_TASK PROMPT_.
Write out every one of the following records word for word, keeping each line as it stands.

_EXTRACTED ENTRIES_.
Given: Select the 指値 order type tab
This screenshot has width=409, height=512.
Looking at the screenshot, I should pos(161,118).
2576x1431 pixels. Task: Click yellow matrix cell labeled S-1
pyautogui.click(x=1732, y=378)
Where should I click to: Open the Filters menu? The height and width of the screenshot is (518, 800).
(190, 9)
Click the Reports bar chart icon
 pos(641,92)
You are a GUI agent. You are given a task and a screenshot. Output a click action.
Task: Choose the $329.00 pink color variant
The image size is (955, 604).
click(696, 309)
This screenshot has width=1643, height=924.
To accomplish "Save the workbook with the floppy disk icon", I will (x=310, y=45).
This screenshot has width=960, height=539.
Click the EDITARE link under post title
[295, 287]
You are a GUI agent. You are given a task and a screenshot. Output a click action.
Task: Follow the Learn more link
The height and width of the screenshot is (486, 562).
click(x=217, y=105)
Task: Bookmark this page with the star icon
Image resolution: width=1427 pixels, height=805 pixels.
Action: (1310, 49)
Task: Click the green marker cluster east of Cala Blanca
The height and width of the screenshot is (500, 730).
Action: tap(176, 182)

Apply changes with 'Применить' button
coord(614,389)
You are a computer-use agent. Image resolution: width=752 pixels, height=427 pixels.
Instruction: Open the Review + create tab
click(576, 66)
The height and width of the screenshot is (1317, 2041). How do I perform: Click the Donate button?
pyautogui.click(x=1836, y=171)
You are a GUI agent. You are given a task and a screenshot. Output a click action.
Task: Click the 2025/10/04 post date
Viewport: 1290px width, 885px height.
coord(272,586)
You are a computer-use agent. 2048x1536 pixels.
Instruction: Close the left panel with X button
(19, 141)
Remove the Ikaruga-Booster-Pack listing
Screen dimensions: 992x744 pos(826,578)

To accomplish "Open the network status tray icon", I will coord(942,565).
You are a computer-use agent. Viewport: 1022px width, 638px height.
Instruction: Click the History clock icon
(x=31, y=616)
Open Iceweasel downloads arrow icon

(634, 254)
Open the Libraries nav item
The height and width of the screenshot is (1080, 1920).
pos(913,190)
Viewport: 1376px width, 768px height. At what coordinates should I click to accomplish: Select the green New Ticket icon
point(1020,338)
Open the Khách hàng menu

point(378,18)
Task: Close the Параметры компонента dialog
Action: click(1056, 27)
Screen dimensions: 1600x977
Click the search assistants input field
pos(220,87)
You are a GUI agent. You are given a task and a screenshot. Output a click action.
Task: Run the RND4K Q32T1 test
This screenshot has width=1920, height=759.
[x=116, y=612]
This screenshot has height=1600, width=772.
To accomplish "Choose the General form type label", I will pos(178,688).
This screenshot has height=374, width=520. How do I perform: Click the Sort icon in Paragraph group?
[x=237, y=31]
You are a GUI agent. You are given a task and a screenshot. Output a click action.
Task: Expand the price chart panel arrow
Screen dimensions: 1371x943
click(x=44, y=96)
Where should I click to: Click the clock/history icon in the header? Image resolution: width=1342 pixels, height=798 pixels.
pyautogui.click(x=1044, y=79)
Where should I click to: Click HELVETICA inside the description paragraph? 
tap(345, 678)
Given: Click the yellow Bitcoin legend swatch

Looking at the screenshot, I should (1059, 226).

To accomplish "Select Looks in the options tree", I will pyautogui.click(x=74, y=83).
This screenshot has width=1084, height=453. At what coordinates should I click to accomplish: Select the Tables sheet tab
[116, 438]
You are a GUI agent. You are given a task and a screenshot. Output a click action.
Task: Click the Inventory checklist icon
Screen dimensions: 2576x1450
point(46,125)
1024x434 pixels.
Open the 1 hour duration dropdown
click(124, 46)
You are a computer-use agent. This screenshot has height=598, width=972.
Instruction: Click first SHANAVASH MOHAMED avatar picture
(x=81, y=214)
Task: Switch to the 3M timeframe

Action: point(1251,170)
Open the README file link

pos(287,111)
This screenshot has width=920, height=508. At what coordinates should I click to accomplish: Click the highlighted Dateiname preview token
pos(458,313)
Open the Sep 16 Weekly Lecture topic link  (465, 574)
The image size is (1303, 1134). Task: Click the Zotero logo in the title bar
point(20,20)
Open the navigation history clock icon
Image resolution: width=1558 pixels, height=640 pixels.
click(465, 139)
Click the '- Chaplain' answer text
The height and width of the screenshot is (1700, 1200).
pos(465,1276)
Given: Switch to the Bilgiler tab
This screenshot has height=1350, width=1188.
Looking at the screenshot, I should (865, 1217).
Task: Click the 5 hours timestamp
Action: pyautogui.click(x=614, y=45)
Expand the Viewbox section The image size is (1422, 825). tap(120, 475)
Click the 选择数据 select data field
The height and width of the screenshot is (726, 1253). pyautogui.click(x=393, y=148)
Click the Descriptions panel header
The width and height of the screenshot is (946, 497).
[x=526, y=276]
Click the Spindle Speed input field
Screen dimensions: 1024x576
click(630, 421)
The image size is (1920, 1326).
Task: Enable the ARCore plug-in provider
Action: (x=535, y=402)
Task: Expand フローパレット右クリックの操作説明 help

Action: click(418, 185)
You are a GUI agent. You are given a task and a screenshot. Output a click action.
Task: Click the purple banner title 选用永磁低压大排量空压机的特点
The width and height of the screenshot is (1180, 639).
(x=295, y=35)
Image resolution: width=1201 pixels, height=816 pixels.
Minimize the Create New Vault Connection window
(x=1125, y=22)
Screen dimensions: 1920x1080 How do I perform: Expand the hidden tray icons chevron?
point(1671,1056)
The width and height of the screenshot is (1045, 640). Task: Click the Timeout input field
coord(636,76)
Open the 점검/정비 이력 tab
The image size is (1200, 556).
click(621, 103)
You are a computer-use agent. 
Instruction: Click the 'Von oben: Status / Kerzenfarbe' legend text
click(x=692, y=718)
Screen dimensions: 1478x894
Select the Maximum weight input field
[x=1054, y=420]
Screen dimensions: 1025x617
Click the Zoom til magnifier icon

_RESULT BELOW_.
Given: Select the 指値 order type tab
This screenshot has width=409, height=512.
Looking at the screenshot, I should pos(161,118).
2576x1431 pixels. Task: Click yellow matrix cell labeled S-1
pyautogui.click(x=1732, y=378)
Where should I click to: Open the Filters menu? The height and width of the screenshot is (518, 800).
(190, 9)
Click the Reports bar chart icon
 pos(641,92)
You are a GUI agent. You are given a task and a screenshot. Output a click action.
Task: Choose the $329.00 pink color variant
The image size is (955, 604).
click(696, 309)
This screenshot has width=1643, height=924.
To accomplish "Save the workbook with the floppy disk icon", I will (x=310, y=45).
This screenshot has width=960, height=539.
Click the EDITARE link under post title
[295, 287]
You are a GUI agent. You are given a task and a screenshot. Output a click action.
Task: Follow the Learn more link
The height and width of the screenshot is (486, 562).
click(x=217, y=105)
Task: Bookmark this page with the star icon
Image resolution: width=1427 pixels, height=805 pixels.
Action: (1310, 49)
Task: Click the green marker cluster east of Cala Blanca
The height and width of the screenshot is (500, 730).
Action: tap(176, 182)

Apply changes with 'Применить' button
coord(614,389)
You are a computer-use agent. Image resolution: width=752 pixels, height=427 pixels.
Instruction: Open the Review + create tab
click(576, 66)
The height and width of the screenshot is (1317, 2041). How do I perform: Click the Donate button?
pyautogui.click(x=1836, y=171)
You are a GUI agent. You are given a task and a screenshot. Output a click action.
Task: Click the 2025/10/04 post date
Viewport: 1290px width, 885px height.
coord(272,586)
You are a computer-use agent. 2048x1536 pixels.
Instruction: Close the left panel with X button
(19, 141)
Remove the Ikaruga-Booster-Pack listing
Screen dimensions: 992x744 pos(826,578)

To accomplish "Open the network status tray icon", I will coord(942,565).
You are a computer-use agent. Viewport: 1022px width, 638px height.
Instruction: Click the History clock icon
(x=31, y=616)
Open Iceweasel downloads arrow icon

(634, 254)
Open the Libraries nav item
The height and width of the screenshot is (1080, 1920).
pos(913,190)
Viewport: 1376px width, 768px height. At what coordinates should I click to accomplish: Select the green New Ticket icon
point(1020,338)
Open the Khách hàng menu

point(378,18)
Task: Close the Параметры компонента dialog
Action: click(1056, 27)
Screen dimensions: 1600x977
Click the search assistants input field
pos(220,87)
You are a GUI agent. You are given a task and a screenshot. Output a click action.
Task: Run the RND4K Q32T1 test
This screenshot has width=1920, height=759.
[x=116, y=612]
This screenshot has height=1600, width=772.
To accomplish "Choose the General form type label", I will pos(178,688).
This screenshot has height=374, width=520. How do I perform: Click the Sort icon in Paragraph group?
[x=237, y=31]
You are a GUI agent. You are given a task and a screenshot. Output a click action.
Task: Expand the price chart panel arrow
Screen dimensions: 1371x943
click(x=44, y=96)
Where should I click to: Click the clock/history icon in the header? Image resolution: width=1342 pixels, height=798 pixels.
pyautogui.click(x=1044, y=79)
Where should I click to: Click HELVETICA inside the description paragraph? 
tap(345, 678)
Given: Click the yellow Bitcoin legend swatch

Looking at the screenshot, I should (1059, 226).

To accomplish "Select Looks in the options tree", I will pyautogui.click(x=74, y=83).
This screenshot has width=1084, height=453. At what coordinates should I click to accomplish: Select the Tables sheet tab
[116, 438]
You are a GUI agent. You are given a task and a screenshot. Output a click action.
Task: Click the Inventory checklist icon
Screen dimensions: 2576x1450
point(46,125)
1024x434 pixels.
Open the 1 hour duration dropdown
click(124, 46)
You are a computer-use agent. This screenshot has height=598, width=972.
Instruction: Click first SHANAVASH MOHAMED avatar picture
(x=81, y=214)
Task: Switch to the 3M timeframe

Action: point(1251,170)
Open the README file link

pos(287,111)
This screenshot has width=920, height=508. At what coordinates should I click to accomplish: Click the highlighted Dateiname preview token
pos(458,313)
Open the Sep 16 Weekly Lecture topic link  (465, 574)
The image size is (1303, 1134). Task: Click the Zotero logo in the title bar
point(20,20)
Open the navigation history clock icon
Image resolution: width=1558 pixels, height=640 pixels.
click(465, 139)
Click the '- Chaplain' answer text
The height and width of the screenshot is (1700, 1200).
pos(465,1276)
Given: Switch to the Bilgiler tab
This screenshot has height=1350, width=1188.
Looking at the screenshot, I should (865, 1217).
Task: Click the 5 hours timestamp
Action: pyautogui.click(x=614, y=45)
Expand the Viewbox section The image size is (1422, 825). tap(120, 475)
Click the 选择数据 select data field
The height and width of the screenshot is (726, 1253). pyautogui.click(x=393, y=148)
Click the Descriptions panel header
The width and height of the screenshot is (946, 497).
[x=526, y=276]
Click the Spindle Speed input field
Screen dimensions: 1024x576
click(630, 421)
The image size is (1920, 1326).
Task: Enable the ARCore plug-in provider
Action: (x=535, y=402)
Task: Expand フローパレット右クリックの操作説明 help

Action: click(418, 185)
You are a GUI agent. You are given a task and a screenshot. Output a click action.
Task: Click the purple banner title 选用永磁低压大排量空压机的特点
The width and height of the screenshot is (1180, 639).
(x=295, y=35)
Image resolution: width=1201 pixels, height=816 pixels.
Minimize the Create New Vault Connection window
(x=1125, y=22)
Screen dimensions: 1920x1080 How do I perform: Expand the hidden tray icons chevron?
point(1671,1056)
The width and height of the screenshot is (1045, 640). Task: Click the Timeout input field
coord(636,76)
Open the 점검/정비 이력 tab
The image size is (1200, 556).
click(621, 103)
You are a computer-use agent. 
Instruction: Click the 'Von oben: Status / Kerzenfarbe' legend text
click(x=692, y=718)
Screen dimensions: 1478x894
Select the Maximum weight input field
[x=1054, y=420]
Screen dimensions: 1025x617
Click the Zoom til magnifier icon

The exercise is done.